8. The flow rate of the water flow in a Francis turbine is increased by 50% keeping all the other parameters same. The work done by the turbine changes by?
a) 50% increase
b) 25% increase
c) 100% increase
d) 150% increase
Explanation: The Power developed in a Francis turbine directly depends on the flow rate of water. If flow rate is increased by 50%, i.e. made 1.5 times the original value, then the power developed becomes 1.5 times its original value too. Hence, a 50% increase.
9. A student performs an experiment with a Francis turbine. He accidently set the RPM of Francis turbine to 1400 rpm instead of 700 rpm. He reported the power to be 1 MW. His teacher asks him to perform the same experiment using the correct RPM. The student performs the same experiment again, but this time the erroneously doubled the flow velocity.
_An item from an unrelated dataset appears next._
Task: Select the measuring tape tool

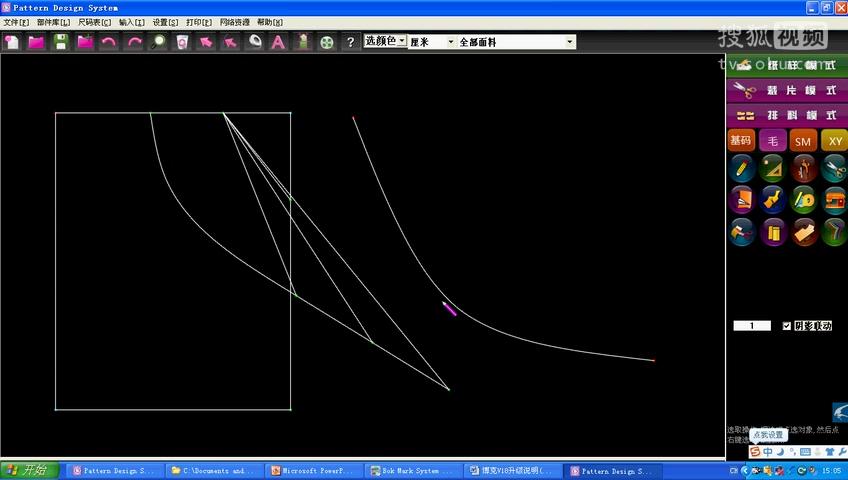Action: pyautogui.click(x=804, y=200)

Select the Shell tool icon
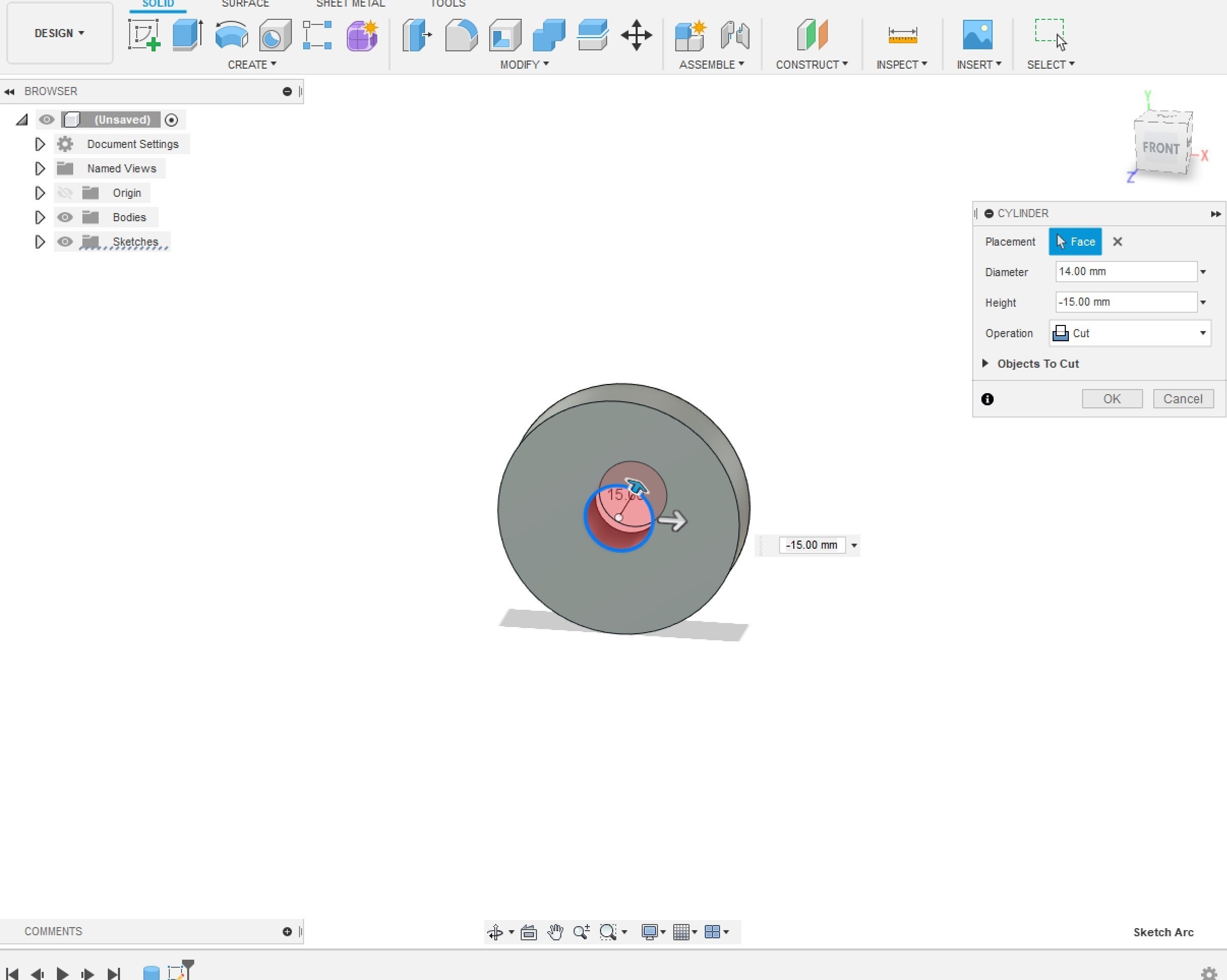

What does the student report the power to be?
a) 0.5 MW
b) 0.25 MW
c) 2 MW
d) 1 MW
Explanation: The Power developed by the turbine varies directly with both flow velocity as well as the blade velocity (which in turn varies directly with RPM). So, if all parameters were correct, the reported value should be 0.5 MW. But, flow velocity is again doubled, so the student again reports 1 MW
10. Velocity of whirl at the runner inlet is given to be 10 m/s and blade velocity to be 5 m/s. The volume flow rate of water in Francis turbine is given to be 25 m3/s. Find the power generated by the turbine?
a) 1700 HP
b) 800 HP
c) 3400 HP
d) 1000 HP
Explanation: P = ρQ (Vw1.u1) = 1.25 MW. It is important to know the 1 HP = 736 W. Hence, the answer is 1.25 MW/ 736 = 1700 HP.